Zoe Brigley studied and taught at Warwick University while some good friends of mine were there, and her new collection, Conquest, is a Poetry Book Society Recommendation this quarter. This is where I found these excerpts to share, but I can assure you I’ll be making a purchase soon!

Apparently the collection makes several references to the Brontë sisters, and “explores diverse worlds and a shifting female cast” (so say the PBS Selectors) and I’m excited to read it. The PBS Bulletin doesn’t really give much away, but includes this lovely snippet from The Love of a Husband: “Because he never, ever hesitated. / Because when she shuts a window, he opens a door.”

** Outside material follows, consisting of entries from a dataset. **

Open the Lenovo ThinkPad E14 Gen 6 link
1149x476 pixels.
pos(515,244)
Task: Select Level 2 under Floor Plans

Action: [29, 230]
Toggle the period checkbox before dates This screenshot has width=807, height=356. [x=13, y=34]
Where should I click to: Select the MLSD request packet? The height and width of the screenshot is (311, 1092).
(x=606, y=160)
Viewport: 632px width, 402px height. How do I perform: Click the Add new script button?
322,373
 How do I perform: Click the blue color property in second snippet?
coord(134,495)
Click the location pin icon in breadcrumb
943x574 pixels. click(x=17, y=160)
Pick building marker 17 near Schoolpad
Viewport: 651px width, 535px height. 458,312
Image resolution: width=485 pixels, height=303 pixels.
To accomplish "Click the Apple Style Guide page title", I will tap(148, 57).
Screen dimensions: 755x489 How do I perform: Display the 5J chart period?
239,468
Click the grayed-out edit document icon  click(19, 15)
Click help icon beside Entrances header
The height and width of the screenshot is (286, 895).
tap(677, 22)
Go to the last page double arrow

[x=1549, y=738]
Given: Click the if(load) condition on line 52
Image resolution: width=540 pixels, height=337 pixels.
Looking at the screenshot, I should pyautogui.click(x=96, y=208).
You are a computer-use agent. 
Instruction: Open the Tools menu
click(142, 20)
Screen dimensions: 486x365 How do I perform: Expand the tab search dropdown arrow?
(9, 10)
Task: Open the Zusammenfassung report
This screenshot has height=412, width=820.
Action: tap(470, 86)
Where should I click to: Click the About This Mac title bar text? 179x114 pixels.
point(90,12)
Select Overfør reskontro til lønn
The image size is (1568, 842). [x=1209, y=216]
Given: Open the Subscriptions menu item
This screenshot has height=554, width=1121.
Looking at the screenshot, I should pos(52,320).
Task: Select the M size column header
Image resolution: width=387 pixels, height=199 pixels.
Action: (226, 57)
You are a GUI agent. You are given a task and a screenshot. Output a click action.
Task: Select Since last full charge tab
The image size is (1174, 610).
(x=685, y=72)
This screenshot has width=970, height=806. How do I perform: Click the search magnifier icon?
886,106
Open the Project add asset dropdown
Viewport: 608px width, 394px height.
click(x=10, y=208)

The poem below is another melancholy one – the second verse has been haunting me since I first read it almost two weeks ago.

     The Mourner

     “I’ve lived the parting hour to see””
         – Charlotte Brontë On the Death of Anne Brontë

     On Scarborough Beach,
     I stand on the sand and crows
     fly out of my dress.

     For long years, instead
     of a heart, I’ve had a red eye
     that watched and scries.

     Somewhere is a house
     with an ocean view: a crone
     that sits on the porch.

     I sit on the stoop
     by the sea and my stockings
     and dress are all black.

     But even now, love
     grows: an anemone tongue
     in her mouth, my mouth.

     Under my skirt, she’s
     beating her wings, breaking me
     apart, setting me free.

See the intro/roundup.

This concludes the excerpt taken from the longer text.